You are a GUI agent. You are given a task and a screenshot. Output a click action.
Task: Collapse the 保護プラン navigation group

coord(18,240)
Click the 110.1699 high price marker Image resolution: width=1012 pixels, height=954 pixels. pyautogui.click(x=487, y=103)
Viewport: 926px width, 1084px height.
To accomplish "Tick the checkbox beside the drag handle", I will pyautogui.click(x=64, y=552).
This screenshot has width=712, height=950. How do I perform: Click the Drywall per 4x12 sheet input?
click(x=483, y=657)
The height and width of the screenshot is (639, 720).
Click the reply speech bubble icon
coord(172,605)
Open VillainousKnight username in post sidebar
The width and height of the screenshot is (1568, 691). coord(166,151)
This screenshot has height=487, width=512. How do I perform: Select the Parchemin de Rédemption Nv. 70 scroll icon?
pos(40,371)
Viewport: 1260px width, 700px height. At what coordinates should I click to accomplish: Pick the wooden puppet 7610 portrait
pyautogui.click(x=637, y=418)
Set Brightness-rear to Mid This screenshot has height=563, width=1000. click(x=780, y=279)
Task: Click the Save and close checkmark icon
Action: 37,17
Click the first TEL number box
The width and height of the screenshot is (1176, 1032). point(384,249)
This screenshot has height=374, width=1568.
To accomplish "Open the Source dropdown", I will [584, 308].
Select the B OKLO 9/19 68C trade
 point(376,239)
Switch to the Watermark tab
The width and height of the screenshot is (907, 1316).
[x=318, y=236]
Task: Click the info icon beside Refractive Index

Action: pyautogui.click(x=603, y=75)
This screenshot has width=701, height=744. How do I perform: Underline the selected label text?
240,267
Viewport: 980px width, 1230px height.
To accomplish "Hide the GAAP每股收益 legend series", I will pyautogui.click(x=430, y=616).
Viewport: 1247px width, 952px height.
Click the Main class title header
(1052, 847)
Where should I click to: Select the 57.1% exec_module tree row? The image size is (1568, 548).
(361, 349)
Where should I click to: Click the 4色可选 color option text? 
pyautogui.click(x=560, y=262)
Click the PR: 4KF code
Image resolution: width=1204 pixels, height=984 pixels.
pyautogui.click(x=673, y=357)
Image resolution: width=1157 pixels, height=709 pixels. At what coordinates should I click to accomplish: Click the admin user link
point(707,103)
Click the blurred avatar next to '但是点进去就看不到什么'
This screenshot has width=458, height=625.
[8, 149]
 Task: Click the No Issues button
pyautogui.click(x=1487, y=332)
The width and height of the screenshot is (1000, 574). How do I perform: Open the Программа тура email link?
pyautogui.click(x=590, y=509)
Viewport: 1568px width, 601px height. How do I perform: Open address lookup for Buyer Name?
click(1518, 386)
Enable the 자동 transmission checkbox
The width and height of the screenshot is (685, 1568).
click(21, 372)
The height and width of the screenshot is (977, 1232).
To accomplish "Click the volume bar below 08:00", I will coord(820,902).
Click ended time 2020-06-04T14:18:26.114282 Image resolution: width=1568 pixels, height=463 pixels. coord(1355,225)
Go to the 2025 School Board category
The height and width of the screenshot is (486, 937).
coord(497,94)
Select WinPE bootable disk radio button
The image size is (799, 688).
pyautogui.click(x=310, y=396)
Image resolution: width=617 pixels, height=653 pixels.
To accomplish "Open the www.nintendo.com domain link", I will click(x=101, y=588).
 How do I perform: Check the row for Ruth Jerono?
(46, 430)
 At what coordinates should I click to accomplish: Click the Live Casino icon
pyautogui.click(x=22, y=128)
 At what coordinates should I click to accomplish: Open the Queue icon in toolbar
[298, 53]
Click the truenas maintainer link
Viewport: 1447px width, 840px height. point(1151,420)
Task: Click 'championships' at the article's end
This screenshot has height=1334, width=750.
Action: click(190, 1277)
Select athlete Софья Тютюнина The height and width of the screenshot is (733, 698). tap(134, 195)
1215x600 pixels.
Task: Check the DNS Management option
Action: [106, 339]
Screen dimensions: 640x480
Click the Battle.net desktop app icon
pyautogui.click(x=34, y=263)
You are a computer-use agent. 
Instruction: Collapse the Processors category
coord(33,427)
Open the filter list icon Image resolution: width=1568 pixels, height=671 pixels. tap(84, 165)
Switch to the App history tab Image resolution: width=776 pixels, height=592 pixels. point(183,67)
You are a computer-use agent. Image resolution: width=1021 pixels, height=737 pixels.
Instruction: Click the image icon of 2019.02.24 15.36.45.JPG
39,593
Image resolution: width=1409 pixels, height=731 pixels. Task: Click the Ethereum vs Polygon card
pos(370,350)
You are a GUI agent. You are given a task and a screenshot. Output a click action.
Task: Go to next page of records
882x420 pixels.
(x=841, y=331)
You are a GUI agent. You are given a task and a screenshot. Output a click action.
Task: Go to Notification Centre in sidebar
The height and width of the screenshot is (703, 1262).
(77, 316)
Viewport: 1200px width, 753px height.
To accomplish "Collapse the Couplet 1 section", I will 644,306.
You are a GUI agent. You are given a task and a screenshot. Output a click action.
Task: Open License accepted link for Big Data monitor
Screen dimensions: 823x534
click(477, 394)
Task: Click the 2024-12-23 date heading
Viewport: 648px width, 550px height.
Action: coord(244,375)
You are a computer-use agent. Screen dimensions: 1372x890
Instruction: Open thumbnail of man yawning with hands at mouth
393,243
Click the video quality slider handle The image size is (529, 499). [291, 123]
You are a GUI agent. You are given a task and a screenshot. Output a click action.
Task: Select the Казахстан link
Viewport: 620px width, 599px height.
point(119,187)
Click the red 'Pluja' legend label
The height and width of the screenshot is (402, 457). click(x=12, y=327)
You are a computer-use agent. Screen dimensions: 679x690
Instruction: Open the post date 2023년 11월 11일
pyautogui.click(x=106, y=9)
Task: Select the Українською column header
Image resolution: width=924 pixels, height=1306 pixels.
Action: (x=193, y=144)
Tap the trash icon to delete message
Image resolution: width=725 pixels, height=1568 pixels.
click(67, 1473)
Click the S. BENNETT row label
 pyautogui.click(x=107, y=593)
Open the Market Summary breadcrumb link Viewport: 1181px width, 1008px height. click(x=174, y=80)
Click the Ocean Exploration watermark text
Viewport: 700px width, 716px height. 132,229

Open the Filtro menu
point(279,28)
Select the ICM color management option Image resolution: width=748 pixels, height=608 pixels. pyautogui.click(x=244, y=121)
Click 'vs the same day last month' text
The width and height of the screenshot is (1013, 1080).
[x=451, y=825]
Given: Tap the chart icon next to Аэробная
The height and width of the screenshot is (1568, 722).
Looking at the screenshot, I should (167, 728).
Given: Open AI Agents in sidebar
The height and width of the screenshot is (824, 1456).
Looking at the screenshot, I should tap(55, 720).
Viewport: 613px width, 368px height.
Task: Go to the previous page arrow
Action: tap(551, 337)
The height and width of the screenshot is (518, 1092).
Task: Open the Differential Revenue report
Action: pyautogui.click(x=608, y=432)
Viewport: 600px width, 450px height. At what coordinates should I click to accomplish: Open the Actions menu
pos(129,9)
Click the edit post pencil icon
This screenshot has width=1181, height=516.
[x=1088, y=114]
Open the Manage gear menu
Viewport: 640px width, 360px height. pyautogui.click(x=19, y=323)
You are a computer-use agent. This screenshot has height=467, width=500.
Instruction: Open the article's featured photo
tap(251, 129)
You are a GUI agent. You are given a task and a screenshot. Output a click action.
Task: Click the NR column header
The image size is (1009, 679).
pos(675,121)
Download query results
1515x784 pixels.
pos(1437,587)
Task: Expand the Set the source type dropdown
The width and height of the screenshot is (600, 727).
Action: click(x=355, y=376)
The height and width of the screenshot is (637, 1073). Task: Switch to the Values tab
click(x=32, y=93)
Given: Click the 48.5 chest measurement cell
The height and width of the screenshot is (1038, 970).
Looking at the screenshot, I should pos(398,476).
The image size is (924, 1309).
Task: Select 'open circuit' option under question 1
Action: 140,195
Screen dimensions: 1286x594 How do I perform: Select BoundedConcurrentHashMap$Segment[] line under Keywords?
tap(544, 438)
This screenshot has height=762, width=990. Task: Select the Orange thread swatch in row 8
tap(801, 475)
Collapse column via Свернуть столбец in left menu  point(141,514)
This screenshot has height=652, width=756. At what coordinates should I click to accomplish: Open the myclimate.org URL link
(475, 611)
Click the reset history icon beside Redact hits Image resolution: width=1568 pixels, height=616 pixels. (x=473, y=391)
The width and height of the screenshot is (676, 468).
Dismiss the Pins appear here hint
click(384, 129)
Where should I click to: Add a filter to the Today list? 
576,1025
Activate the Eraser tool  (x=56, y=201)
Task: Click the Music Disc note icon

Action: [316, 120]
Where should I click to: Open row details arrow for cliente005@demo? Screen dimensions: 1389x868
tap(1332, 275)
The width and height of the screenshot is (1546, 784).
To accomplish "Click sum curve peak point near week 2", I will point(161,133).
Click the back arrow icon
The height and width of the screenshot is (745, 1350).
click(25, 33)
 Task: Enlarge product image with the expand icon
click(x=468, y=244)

────────────────────

** What to do **
Print exactly the line containing "Where should I click to: Open" and every line after it through the end of the records above, and nothing else.

** Solution for this task **
Where should I click to: Open row details arrow for cliente005@demo? Screen dimensions: 1389x868
tap(1332, 275)
The width and height of the screenshot is (1546, 784).
To accomplish "Click sum curve peak point near week 2", I will point(161,133).
Click the back arrow icon
The height and width of the screenshot is (745, 1350).
click(25, 33)
 Task: Enlarge product image with the expand icon
click(x=468, y=244)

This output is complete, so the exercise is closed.